All this official stonewalling eventually led us to branch out on our own into hard-to-reach communities and prohibited lands far off the beaten path. These regions were high in biodiversity, and some had been unexplored by botanists or closed to outsiders since the 1940s. Some regions had recently seen violent insurgencies. It was common to see posters hung on stadium walls promoting upcoming executions for dissidents and monks to be murdered together with drug addicts in public forums. Photos of these so-called criminals would appear lacquered to brick walls of government buildings, outlining the crimes they had committed. The next morning, a hand-painted red X appeared on those photos, sloshed over the faces of the dearly departed. Other areas were simply closed to foreign travel because the Pheasants were considered “backward”, or with a civic infrastructure so poorly developed, the government found it embarrassing for outsiders to witness. Collectively, these forbidden areas represented the best China could offer us for the adventure we sought. Accordingly, from Xia’s small brick home on Qu Fu Road West #5, we would secretly consolidate our botanical collections, copy phytosanitary certificates obtained from Paunch, then ship plants to the USA with USDA permits.
“Great plans are afoot:
A bridge will fly to span the north and south,
Turning a deep chasm into a thoroughfare;Walls of stone will stand upstream to the west
To hold back Wushan’s clouds and rain
Till a smooth lake rises in the narrow gorges.The mountain goddess if she is still there
Will marvel at a world so changed.–Mao Zedong poem “Swimming”1956
While on the Palace grounds and planning our expedition to central Hubei, I noticed people were occasionally calling me Professor. I’m not sure if this was a title Xia fabricated for me to gain favor with Paunch, or if Dr. Gu and Professor He began using it because they were embarrassed when introducing me at one of the elaborate 24-course dinners I had been buying to entertain up to 20 of their Communist Cadre friends at a time.

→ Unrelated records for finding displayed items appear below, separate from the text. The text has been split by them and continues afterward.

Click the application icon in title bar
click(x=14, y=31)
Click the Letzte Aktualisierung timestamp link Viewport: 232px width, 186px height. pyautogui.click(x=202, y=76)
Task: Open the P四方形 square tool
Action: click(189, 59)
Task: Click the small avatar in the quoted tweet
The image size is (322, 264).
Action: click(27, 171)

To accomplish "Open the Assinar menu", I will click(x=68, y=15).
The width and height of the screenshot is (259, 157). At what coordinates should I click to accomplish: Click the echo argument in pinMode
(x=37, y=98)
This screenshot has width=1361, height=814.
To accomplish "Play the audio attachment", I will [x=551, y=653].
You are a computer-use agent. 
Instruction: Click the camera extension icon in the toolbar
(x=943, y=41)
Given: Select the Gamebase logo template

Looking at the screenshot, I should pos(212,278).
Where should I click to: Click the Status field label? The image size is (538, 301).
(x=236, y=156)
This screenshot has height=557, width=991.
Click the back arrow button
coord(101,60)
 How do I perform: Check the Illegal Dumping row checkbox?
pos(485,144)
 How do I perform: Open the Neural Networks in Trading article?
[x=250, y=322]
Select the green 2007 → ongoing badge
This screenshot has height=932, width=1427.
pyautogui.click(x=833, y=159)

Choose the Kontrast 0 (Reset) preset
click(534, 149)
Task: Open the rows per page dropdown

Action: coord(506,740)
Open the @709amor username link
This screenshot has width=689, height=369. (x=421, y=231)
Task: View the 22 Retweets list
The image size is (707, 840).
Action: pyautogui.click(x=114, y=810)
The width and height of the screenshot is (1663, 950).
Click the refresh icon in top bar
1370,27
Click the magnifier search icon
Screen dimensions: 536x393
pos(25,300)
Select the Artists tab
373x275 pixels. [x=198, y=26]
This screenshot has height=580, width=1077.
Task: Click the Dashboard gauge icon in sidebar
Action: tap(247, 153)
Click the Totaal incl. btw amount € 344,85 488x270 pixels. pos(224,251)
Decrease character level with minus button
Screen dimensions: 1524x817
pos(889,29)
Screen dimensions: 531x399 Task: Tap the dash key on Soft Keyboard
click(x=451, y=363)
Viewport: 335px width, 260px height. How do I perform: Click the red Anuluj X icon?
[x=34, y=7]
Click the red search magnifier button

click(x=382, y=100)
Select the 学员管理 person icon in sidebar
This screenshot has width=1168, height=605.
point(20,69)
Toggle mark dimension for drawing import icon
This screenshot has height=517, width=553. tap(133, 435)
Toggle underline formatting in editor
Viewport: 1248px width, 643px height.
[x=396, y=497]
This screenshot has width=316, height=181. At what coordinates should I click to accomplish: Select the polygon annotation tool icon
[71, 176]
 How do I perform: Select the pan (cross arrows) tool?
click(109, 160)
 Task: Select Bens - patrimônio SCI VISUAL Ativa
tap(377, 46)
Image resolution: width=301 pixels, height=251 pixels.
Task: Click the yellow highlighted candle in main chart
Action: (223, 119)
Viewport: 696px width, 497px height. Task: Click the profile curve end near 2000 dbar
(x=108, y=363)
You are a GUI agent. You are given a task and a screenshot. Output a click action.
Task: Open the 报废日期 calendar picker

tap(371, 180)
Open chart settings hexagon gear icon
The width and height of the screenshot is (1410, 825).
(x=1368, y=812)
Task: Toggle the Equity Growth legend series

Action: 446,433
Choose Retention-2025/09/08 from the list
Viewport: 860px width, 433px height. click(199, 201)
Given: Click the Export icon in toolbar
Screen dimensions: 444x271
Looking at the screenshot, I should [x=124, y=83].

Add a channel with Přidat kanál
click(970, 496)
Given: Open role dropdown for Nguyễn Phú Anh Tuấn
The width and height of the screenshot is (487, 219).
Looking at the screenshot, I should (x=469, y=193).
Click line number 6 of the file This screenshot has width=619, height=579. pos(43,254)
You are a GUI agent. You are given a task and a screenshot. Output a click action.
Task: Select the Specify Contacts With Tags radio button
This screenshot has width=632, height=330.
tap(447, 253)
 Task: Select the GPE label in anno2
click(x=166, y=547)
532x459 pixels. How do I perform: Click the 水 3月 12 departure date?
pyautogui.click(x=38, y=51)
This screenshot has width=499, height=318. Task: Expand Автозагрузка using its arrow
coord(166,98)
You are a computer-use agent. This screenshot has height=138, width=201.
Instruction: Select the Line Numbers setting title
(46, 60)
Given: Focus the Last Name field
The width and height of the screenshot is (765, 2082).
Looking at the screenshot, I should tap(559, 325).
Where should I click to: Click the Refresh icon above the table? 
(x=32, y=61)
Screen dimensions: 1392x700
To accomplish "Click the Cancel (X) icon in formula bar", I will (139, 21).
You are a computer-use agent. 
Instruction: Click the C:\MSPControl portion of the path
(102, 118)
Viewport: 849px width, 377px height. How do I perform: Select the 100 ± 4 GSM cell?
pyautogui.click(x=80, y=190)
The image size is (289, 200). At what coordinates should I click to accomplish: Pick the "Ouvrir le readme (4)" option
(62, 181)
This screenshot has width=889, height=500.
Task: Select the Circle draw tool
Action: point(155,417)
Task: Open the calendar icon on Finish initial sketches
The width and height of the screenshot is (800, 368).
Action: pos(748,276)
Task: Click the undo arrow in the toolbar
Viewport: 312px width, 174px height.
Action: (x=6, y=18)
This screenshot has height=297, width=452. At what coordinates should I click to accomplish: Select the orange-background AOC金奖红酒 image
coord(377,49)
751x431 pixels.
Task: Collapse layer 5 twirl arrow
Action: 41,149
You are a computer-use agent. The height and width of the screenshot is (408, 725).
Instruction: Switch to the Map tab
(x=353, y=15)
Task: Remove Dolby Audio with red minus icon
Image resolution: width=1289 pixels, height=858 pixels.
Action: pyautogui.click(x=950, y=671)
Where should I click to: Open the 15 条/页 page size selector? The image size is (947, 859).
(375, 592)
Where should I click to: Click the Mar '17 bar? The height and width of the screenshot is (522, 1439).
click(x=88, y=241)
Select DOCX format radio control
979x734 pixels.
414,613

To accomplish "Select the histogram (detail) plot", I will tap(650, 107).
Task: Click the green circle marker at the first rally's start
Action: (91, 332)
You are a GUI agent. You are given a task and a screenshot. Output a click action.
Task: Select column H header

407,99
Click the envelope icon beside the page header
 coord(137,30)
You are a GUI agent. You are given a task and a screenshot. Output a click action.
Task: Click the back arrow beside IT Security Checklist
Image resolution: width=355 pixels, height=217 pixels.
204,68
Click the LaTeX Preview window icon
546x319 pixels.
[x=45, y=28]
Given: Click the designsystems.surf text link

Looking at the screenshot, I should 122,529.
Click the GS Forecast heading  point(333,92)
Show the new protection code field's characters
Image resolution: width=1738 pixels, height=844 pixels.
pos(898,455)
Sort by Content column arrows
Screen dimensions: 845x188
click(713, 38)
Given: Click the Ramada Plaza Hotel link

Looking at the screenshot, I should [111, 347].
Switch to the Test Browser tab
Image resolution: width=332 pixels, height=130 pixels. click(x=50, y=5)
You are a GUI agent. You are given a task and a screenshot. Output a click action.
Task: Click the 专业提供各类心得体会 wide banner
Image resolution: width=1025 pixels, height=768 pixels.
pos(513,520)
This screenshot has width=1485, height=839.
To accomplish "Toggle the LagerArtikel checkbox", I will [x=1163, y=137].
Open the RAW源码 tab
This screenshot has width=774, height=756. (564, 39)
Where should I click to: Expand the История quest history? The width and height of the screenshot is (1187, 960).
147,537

Whichever the case, Xia seemed to enjoy the attention I was getting and the notoriety he received when posing as my assistant luggage carrier and interpreter. He was already exceedingly charismatic, a poet and musician, from an educated family- his father Chinese and his mother Japanese- he was versed in the arts of strategic thinking. He carried an air of authority and people gravitated towards him. Conversely, I was raised on the streets of a bad-apple biker town in Los Angles and dropped out of middle school when I was 14. I was notoriously disorganized and often disheveled, ( as Xia often reminded me) and I was one hundred percent clueless to academia and the stringent standards regarding professorial titles. When I felt comfortable mingling with our newfound friends in Nanjing, and enough bieju was drunken, I simply adopted the title. Xia snickered when I had the requisite business cards printed in Mandarin and English: Professor Jerome R. Black, Director of Botanical Research and Marketing. We used these cards strategically during our first year of travel.